L’embargo d’octobre 1973 a fait craindre que le commerce mondial de l’énergie ne soit équilibré par des actifs autres que le dollar américain, ce qui pourrait éventuellement conduire à une ruée sur le dollar. Les États-Unis, à nouveau sous la présidence de Nixon, ont négocié un accord avec l’Arabie saoudite et d’autres pays de l’OPEP afin de garantir les ventes de pétrole en USD en échange de la protection géopolitique et économique fournie par l’armée américaine.

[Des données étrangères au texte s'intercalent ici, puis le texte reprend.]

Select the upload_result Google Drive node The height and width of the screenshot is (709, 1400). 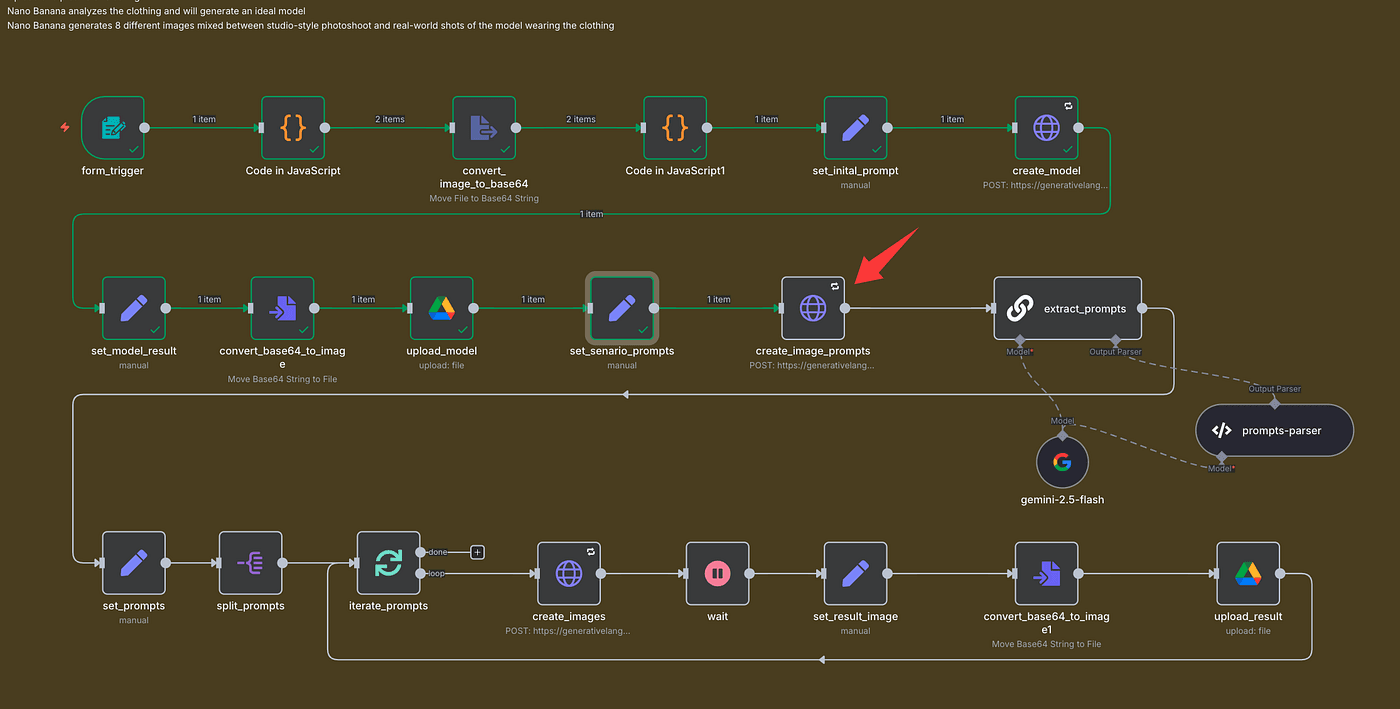[1247, 574]
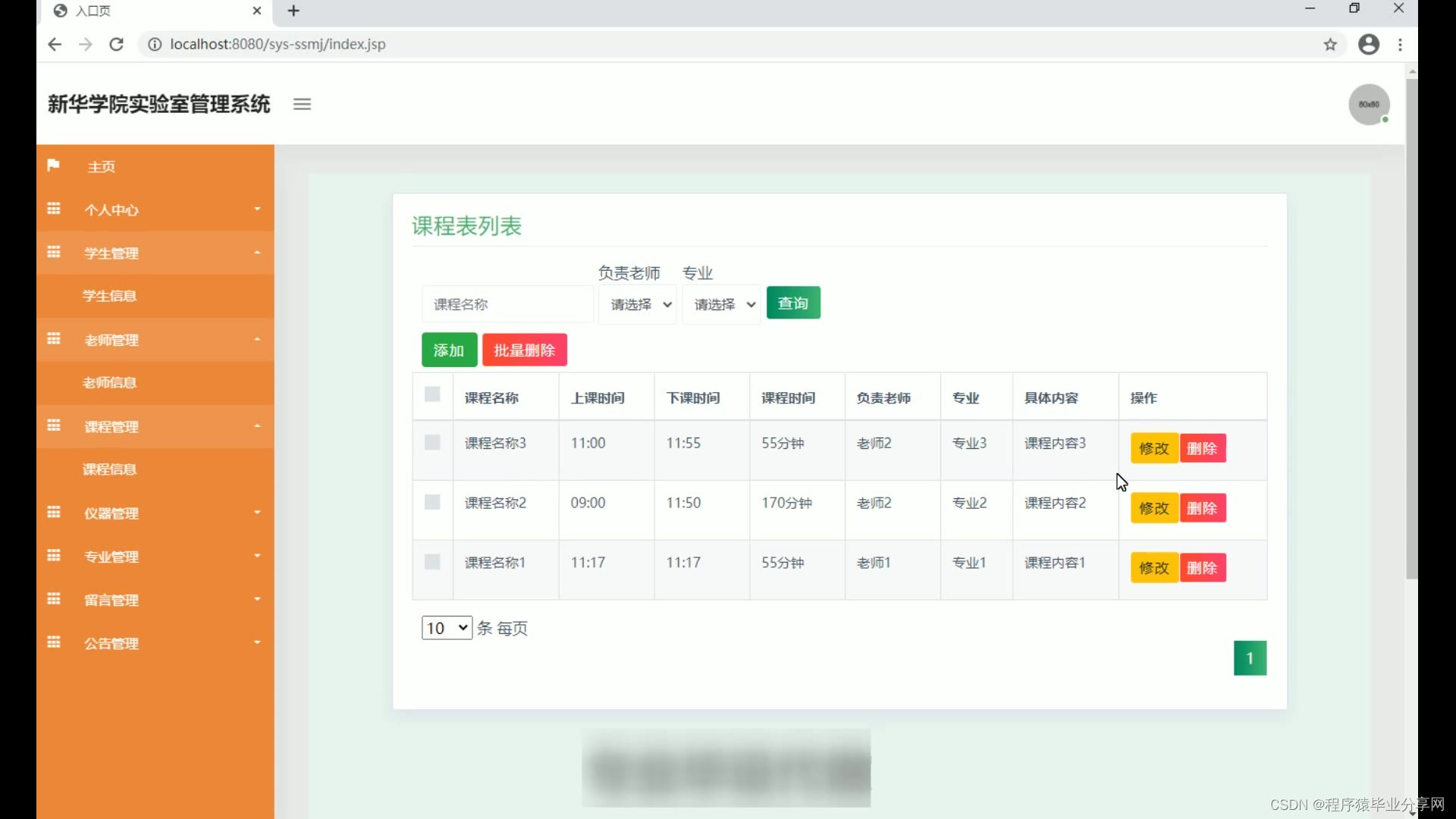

Beaucoup se souviendront de l’augmentation de l’inflation et de la flambée des prix du pétrole au début des années 70. La fin de la guerre du Vietnam a beaucoup à voir avec la capitulation des Vietnamiens pour permettre la vente d’énergie en dollars. Sur la base de l’ancrage fixe ajustable de la paire USD / VND, cet arrangement a entraîné une dépréciation massive du dong sous forme de dollars accumulés dans le compte de réserves en devises de la Banque d’État du Vietnam.

  1. Économie Pétrodollar

Avec la création de l’OPEP à la Conférence de Bagdad en septembre 1960, la coordination des politiques énergétiques et pétrolières des pays fondateurs, à savoir l’Iran, l’Iraq, le Koweït, l’Arabie saoudite et le Venezuela, visait à assurer la stabilité des prix et à rentabiliser le capital.

Neuf autres pays ont par la suite adhéré à l’OPEP au cours des années 60 et contribué à l’élargissement des mandats mondiaux du marché du pétrole. Le Qatar, l’Indonésie, la Libye, les Émirats arabes unis, l’Algérie, le Nigeria, l’Équateur, l’Angola et le Gabon ont tous adhéré à une époque de décolonisation, alors que les vestiges de l’empire britannique et de l’empire ottoman se sont repliés dans le passé.

En 1973, l’accord entre les États-Unis et l’OPEP avait été conclu et le cartel du pétrole contrôlait les prix de l’énergie sur le marché mondial. L’OPEP a rapidement commencé à élargir ses mandats et, en 1976, a créé le Fonds pour le développement international, destiné à fournir une assistance aux pays les plus pauvres. Il s’agit probablement davantage de l’extension du contrôle du marché aux pays et régions dotés de réserves énergétiques non développées.

Avec l’OPEP, les ventes en dollars US sont bien apparues jusqu’à la fin de 1978, lorsque le peuple iranien a commencé à protester contre le gouvernement occidental de Shah Muhammad Reza Pahlavi. Une grève de manifestants anti-régime a effectivement mis fin au commerce et à l’industrie iraniens, forçant le gouvernement militaire du Shah à solliciter l’aide des intérêts de l’USD occidental. En février 1979, la révolution iranienne avait destitué le Shah du pouvoir et l’ayatollah Khomeiny avait pris le contrôle gouvernemental et militaire de l’un des membres fondateurs de l’OPECS.

L’Iran n’a pas immédiatement cessé de vendre son pétrole contre des dollars américains, mais a trouvé des méthodes alternatives d’échange de ces dollars au lieu de les réinvestir aux États-Unis, comme l’avaient fait l’Arabie saoudite et d’autres membres de l’OPEP.